[Listing for finding displayed items]
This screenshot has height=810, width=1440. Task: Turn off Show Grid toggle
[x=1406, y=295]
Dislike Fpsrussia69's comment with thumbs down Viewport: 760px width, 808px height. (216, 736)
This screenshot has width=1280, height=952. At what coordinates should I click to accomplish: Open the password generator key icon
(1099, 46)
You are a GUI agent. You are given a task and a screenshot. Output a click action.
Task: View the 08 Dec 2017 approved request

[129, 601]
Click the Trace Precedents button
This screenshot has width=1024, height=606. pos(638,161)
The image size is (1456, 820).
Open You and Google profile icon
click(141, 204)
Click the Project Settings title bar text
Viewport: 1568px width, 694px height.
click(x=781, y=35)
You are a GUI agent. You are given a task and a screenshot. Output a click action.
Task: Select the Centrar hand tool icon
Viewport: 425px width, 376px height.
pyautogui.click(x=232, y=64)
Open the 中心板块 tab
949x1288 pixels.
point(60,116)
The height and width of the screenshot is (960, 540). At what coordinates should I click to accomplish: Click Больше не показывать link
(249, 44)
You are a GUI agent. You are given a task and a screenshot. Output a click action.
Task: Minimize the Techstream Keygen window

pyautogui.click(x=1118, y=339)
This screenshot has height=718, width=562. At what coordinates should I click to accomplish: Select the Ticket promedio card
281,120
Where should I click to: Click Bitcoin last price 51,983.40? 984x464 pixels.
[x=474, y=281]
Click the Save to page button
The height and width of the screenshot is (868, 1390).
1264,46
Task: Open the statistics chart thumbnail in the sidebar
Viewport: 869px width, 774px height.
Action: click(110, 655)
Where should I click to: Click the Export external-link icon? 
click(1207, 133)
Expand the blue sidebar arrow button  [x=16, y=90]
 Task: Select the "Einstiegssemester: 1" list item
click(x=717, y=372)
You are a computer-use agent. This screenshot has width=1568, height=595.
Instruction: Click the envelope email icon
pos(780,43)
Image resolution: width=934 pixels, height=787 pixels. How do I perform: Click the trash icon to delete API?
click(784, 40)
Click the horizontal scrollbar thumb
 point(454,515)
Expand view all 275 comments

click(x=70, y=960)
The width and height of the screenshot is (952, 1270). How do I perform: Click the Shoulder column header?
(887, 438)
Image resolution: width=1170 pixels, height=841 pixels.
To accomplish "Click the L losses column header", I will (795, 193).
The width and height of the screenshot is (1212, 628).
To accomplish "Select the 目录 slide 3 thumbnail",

Exercise description → Put every line of the listing above into a Markdown table with the columns Row and Listing line, numbering the rows in order and leaving out blank lines.

Solution →
| Row | Listing line |
|---|---|
| 1 | This screenshot has height=810, width=1440. Task: Turn off Show Grid toggle |
| 2 | [x=1406, y=295] |
| 3 | Dislike Fpsrussia69's comment with thumbs down Viewport: 760px width, 808px height. (216, 736) |
| 4 | This screenshot has width=1280, height=952. At what coordinates should I click to accomplish: Open the password generator key icon |
| 5 | (1099, 46) |
| 6 | You are a GUI agent. You are given a task and a screenshot. Output a click action. |
| 7 | Task: View the 08 Dec 2017 approved request |
| 8 | [129, 601] |
| 9 | Click the Trace Precedents button |
| 10 | This screenshot has width=1024, height=606. pos(638,161) |
| 11 | The image size is (1456, 820). |
| 12 | Open You and Google profile icon |
| 13 | click(141, 204) |
| 14 | Click the Project Settings title bar text |
| 15 | Viewport: 1568px width, 694px height. |
| 16 | click(x=781, y=35) |
| 17 | You are a GUI agent. You are given a task and a screenshot. Output a click action. |
| 18 | Task: Select the Centrar hand tool icon |
| 19 | Viewport: 425px width, 376px height. |
| 20 | pyautogui.click(x=232, y=64) |
| 21 | Open the 中心板块 tab |
| 22 | 949x1288 pixels. |
| 23 | point(60,116) |
| 24 | The height and width of the screenshot is (960, 540). At what coordinates should I click to accomplish: Click Больше не показывать link |
| 25 | (249, 44) |
| 26 | You are a GUI agent. You are given a task and a screenshot. Output a click action. |
| 27 | Task: Minimize the Techstream Keygen window |
| 28 | pyautogui.click(x=1118, y=339) |
| 29 | This screenshot has height=718, width=562. At what coordinates should I click to accomplish: Select the Ticket promedio card |
| 30 | 281,120 |
| 31 | Where should I click to: Click Bitcoin last price 51,983.40? 984x464 pixels. |
| 32 | [x=474, y=281] |
| 33 | Click the Save to page button |
| 34 | The height and width of the screenshot is (868, 1390). |
| 35 | 1264,46 |
| 36 | Task: Open the statistics chart thumbnail in the sidebar |
| 37 | Viewport: 869px width, 774px height. |
| 38 | Action: click(110, 655) |
| 39 | Where should I click to: Click the Export external-link icon?  |
| 40 | click(1207, 133) |
| 41 | Expand the blue sidebar arrow button  [x=16, y=90] |
| 42 |  Task: Select the "Einstiegssemester: 1" list item |
| 43 | click(x=717, y=372) |
| 44 | You are a computer-use agent. This screenshot has width=1568, height=595. |
| 45 | Instruction: Click the envelope email icon |
| 46 | pos(780,43) |
| 47 | Image resolution: width=934 pixels, height=787 pixels. How do I perform: Click the trash icon to delete API? |
| 48 | click(784, 40) |
| 49 | Click the horizontal scrollbar thumb |
| 50 |  point(454,515) |
| 51 | Expand view all 275 comments |
| 52 | click(x=70, y=960) |
| 53 | The width and height of the screenshot is (952, 1270). How do I perform: Click the Shoulder column header? |
| 54 | (887, 438) |
| 55 | Image resolution: width=1170 pixels, height=841 pixels. |
| 56 | To accomplish "Click the L losses column header", I will (795, 193). |
| 57 | The width and height of the screenshot is (1212, 628). |
| 58 | To accomplish "Select the 目录 slide 3 thumbnail", |